Frontmann Peter Freudenthaler beschreibt im Gespräch mit Sachsen Fernsehen, wie sich der Song heute anfühlt:
„‚Lemon Tree‘ ist weit mehr als dieser eine Hit“, sagt er. Und erzählt von einem Moment in einer Fernsehsendung, als ihm plötzlich bewusst wurde: „Das bin wirklich ich, der diesen Song singt.“
Ein Lied, das längst ein Eigenleben entwickelt hat.
Ein Song, der so erfolgreich ist, kann Fluch und Segen zugleich sein. Viele Bands werden auf ihren größten Hit reduziert. Fools Garden kennen diese Diskussion – gehen aber offensiv damit um.
„Das kommt wie so ein Bumerang zurück in dein Leben“, sagt Freudenthaler über die Wirkung von „Lemon Tree“.
Für die Jubiläumstour hat sich die Band etwas Besonderes überlegt: Sie spielen das komplette Album „Dish of the Day“ in der Original-Reihenfolge.
Und das bedeutet: Der größte Hit kommt überraschend früh.

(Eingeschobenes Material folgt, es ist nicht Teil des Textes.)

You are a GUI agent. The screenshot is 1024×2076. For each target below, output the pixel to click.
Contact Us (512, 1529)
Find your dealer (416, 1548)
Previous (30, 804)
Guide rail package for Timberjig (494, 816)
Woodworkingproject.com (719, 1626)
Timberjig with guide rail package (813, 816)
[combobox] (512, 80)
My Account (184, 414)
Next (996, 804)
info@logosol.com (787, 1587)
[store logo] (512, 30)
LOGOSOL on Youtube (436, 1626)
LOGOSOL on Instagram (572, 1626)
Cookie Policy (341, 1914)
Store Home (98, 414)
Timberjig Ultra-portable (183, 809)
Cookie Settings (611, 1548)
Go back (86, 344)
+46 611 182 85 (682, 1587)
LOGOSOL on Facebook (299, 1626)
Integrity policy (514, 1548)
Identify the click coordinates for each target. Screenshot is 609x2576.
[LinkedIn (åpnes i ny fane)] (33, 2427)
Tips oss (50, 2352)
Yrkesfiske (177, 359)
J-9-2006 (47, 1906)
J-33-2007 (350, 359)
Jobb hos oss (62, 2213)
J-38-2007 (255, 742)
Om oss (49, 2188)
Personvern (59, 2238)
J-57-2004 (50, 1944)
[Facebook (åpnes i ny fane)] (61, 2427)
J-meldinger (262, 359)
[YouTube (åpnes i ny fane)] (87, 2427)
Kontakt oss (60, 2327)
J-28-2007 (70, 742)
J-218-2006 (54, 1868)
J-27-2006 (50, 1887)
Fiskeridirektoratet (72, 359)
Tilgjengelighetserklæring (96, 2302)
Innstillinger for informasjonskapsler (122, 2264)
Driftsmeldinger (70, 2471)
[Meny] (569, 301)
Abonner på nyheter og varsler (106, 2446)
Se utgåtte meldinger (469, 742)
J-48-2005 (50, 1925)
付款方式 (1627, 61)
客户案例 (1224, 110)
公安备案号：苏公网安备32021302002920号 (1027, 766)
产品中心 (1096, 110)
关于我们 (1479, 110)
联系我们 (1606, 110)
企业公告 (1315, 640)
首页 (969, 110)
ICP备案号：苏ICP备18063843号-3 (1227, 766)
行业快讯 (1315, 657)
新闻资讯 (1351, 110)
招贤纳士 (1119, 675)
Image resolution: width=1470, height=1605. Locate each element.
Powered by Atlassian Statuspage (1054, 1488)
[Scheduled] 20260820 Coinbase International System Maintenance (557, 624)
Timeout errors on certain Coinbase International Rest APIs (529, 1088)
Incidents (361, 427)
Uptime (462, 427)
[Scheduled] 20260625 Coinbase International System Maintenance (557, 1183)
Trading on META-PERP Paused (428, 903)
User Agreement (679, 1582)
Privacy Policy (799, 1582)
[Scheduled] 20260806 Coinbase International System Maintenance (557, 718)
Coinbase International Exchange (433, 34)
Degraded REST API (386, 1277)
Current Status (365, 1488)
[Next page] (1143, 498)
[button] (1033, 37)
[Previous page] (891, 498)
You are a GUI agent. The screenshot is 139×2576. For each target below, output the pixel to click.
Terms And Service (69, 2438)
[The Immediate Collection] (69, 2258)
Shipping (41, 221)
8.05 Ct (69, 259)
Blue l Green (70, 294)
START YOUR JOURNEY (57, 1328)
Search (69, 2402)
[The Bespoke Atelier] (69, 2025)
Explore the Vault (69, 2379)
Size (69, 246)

„Wir spielen unser Album ja in der Original-Reihenfolge und da kommt ‚Lemon Tree‘ schon als dritter Song“, erklärt Freudenthaler.
Ein ungewöhnlicher Schritt. Normalerweise platzieren Bands ihren bekanntesten Titel am Ende. Fools Garden setzen stattdessen auf Transparenz – und Selbstbewusstsein.
Der Auftritt im Kupfersaal verspricht bewusst Nähe statt Stadiongröße. Der Konzertsaal in der Leipziger Innenstadt steht für intime Atmosphäre.
„Ein Konzert hängt nicht von der Quantität des Publikums ab, sondern von der Qualität“, sagt Freudenthaler.
Und Leipzig? Für ihn eine besondere Stadt: „Leipzig ist natürlich eine knaller Stadt.“
Eine Musikstadt mit Tradition – von Bach bis zur lebendigen Pop- und Indie-Szene. Ein Publikum, das genau hinhört.
Bleibt die Frage: Reicht ein 30 Jahre alter Hit noch für einen Konzertabend?
Die Leipziger Stimmen zeigen ein gemischtes Bild. Für die einen ist „Lemon Tree“ ein Soundtrack ihrer Jugend. Für andere läuft er eher nebenbei.
Vielleicht geht es am Ende gar nicht darum, ob jeder jede Zeile mitsingen kann. Sondern darum, was ein Song auch nach drei Jahrzehnten noch auslöst.
Fools Garden spielen am 5. März im Kupfersaal Leipzig, Beginn ist um 20 Uhr. Tickets gibt es an den bekannten Vorverkaufsstellen.